• Data listing
- - -

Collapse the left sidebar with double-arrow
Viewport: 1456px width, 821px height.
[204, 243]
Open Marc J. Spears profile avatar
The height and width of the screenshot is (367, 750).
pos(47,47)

- - -

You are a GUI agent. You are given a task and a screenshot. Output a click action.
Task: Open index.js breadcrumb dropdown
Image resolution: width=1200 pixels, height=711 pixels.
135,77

- - -

• Aim of the exercise
Check each line of the records above for the word "Open" and report how many lines have it, as a number only.

• Written reply
2